A single number is all that's needed: how many lines in the data contain the string "field".

--- Dataset records ---

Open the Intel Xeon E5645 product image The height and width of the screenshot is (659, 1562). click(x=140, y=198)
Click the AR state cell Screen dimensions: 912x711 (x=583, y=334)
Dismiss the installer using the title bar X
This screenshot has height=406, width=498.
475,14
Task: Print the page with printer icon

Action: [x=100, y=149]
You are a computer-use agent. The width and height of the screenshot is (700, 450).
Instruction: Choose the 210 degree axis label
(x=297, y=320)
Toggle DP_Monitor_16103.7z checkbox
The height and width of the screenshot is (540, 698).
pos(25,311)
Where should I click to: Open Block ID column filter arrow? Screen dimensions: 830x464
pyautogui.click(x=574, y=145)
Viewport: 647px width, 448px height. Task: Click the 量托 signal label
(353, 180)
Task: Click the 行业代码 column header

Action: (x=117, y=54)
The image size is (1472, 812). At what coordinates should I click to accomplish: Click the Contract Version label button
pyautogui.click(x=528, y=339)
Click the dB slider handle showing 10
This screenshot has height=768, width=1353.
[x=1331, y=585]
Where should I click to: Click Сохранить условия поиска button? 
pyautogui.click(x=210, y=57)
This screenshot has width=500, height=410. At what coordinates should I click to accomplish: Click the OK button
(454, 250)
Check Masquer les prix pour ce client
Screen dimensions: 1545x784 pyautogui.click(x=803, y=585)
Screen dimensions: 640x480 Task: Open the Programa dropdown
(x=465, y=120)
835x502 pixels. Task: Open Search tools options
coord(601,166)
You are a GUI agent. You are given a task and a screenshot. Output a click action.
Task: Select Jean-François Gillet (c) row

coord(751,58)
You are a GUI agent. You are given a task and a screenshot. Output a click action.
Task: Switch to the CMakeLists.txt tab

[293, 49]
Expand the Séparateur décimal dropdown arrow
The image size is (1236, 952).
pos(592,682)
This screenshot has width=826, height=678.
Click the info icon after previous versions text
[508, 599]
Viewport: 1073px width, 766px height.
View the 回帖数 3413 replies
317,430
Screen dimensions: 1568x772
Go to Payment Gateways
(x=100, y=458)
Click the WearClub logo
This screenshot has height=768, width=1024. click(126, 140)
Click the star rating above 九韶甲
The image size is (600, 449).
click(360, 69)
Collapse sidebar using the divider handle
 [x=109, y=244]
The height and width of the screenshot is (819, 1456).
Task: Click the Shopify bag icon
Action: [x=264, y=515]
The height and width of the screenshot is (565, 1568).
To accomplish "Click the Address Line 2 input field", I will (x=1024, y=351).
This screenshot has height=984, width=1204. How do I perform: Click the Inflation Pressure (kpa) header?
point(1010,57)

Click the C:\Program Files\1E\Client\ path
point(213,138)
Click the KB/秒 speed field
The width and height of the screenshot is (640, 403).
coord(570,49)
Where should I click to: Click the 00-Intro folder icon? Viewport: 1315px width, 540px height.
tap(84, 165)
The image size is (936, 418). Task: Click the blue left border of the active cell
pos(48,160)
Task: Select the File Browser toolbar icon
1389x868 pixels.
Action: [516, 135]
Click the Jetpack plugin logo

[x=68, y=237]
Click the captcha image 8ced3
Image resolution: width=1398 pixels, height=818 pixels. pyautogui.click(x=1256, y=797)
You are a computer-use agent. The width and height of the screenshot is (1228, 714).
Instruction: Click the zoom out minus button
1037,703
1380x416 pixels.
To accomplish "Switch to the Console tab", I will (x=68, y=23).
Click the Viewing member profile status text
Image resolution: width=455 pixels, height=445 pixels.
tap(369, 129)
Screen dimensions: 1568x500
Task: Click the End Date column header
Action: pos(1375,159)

---

- [Task response]:
2